Photo: Wikipedia
Demographics of Portland, ME
Affluence Level in Portland, ME
A middle-class area roughly in line with national averages across income, home values, education, and employment.
People of Portland, ME
Portland, Maine, is a compact, historically white city of 68,505 residents that has become increasingly college-educated and diverse in recent decades, though it remains less ethnically varied than many New England peers. The city’s character is shaped by a 79.5% white population, a notable 59.2% college attainment rate, and a small but growing foreign-born share of 6.2%. Distinctive identity markers include a strong local food scene, a working waterfront that still supports a fishing industry, and a reputation as a liberal enclave within a politically mixed state. The city’s human history is one of successive waves — from English settlers and Irish laborers to French-Canadian mill workers and, most recently, African and East African refugees — each leaving a visible imprint on specific neighborhoods.

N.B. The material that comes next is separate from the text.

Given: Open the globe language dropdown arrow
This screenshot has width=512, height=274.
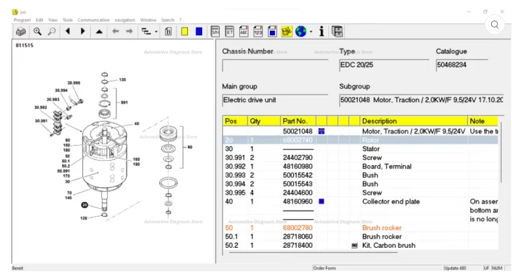Looking at the screenshot, I should [x=311, y=32].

How the city was settled and grew
Portland was founded in 1632 as a fishing and trading post by English colonists, but its population grew slowly due to repeated conflicts with Native Wabanaki tribes and devastating raids. The city’s first major growth spurt came after the American Revolution, when its deep, ice-free harbor made it a center for shipbuilding, trade, and privateering. By the mid-19th century, Irish immigrants fleeing the Great Famine arrived in large numbers, settling in the Bayside and Munjoy Hill neighborhoods, where they built St. Dominic’s Church and established a working-class Catholic community that remains culturally influential today. A second major wave came between 1880 and 1920, when French-Canadian families from Quebec migrated south for jobs in Portland’s textile mills, lumber yards, and railroad yards. These French-Canadians concentrated in the Libbytown and Riverton sections of the city, creating a Franco-American identity that still shapes local surnames, parish life, and the annual La Kermesse festival. By the 1950s, Portland was overwhelmingly white, with small Black and Jewish communities centered near the West End and the old India Street neighborhood, respectively.
Modern era (post-1965)
The 1965 Hart-Celler Act opened immigration channels that slowly reshaped Portland’s demographics, but the most dramatic change came after 2000. The city’s foreign-born population rose from roughly 4% in 1990 to 6.2% today, driven primarily by refugee resettlement programs. The largest modern wave has been Somali and other East African communities, who began arriving in the early 2000s and now constitute a visible presence in the Oakdale and North Deering neighborhoods, where Somali-owned businesses and mosques have opened along Forest Avenue. Smaller but growing populations include East/Southeast Asian groups (2.6%), primarily Vietnamese and Cambodian families who arrived as secondary migrants from other U.S. cities, and a small Indian-subcontinent community (0.5%) concentrated among medical professionals at Maine Medical Center. The Black population has risen to 8.8%, with about half being African-born and half African American. Meanwhile, the Hispanic share (3.1%) is modest but growing, with Puerto Ricans and Mexicans settling in the East Bayside area. Domestic in-migration — particularly from Boston, New York, and Washington, D.C. — has accelerated since 2010, driving up housing costs and the college-educated share from 45% in 2010 to 59.2% today. This influx has gentrified Munjoy Hill and the Old Port, pushing lower-income and longer-term residents toward the city’s outskirts or neighboring towns like Westbrook and South Portland.
The future
Portland’s population is likely to continue growing slowly, with the foreign-born share rising toward 8-10% over the next decade, driven by ongoing refugee resettlement and secondary migration from larger East Coast cities. The East African community is the fastest-growing ethnic group and shows signs of consolidating into a durable enclave in the North Deering and Riverton corridors, with Somali-language media, halal markets, and community organizations reinforcing its presence. The white population, while still dominant, is aging and being partially replaced by younger, college-educated newcomers from out of state — a trend that is homogenizing the city’s cultural character even as its racial diversity slowly increases. The city is not tribalizing into sharply divided enclaves; rather, it is experiencing a mild form of gentrification-driven displacement, with the most affordable housing remaining in the northern neighborhoods. For a conservative-leaning newcomer, Portland offers a stable, safe urban environment with low violent crime, strong public schools in some districts, and a growing tax base — but also a political culture that is overwhelmingly liberal, with high property taxes and zoning policies that limit new construction. The city is becoming more educated, more expensive, and slightly more diverse, but it remains a predominantly white, New England-style city where community ties still run deep through parish, neighborhood, and waterfront traditions.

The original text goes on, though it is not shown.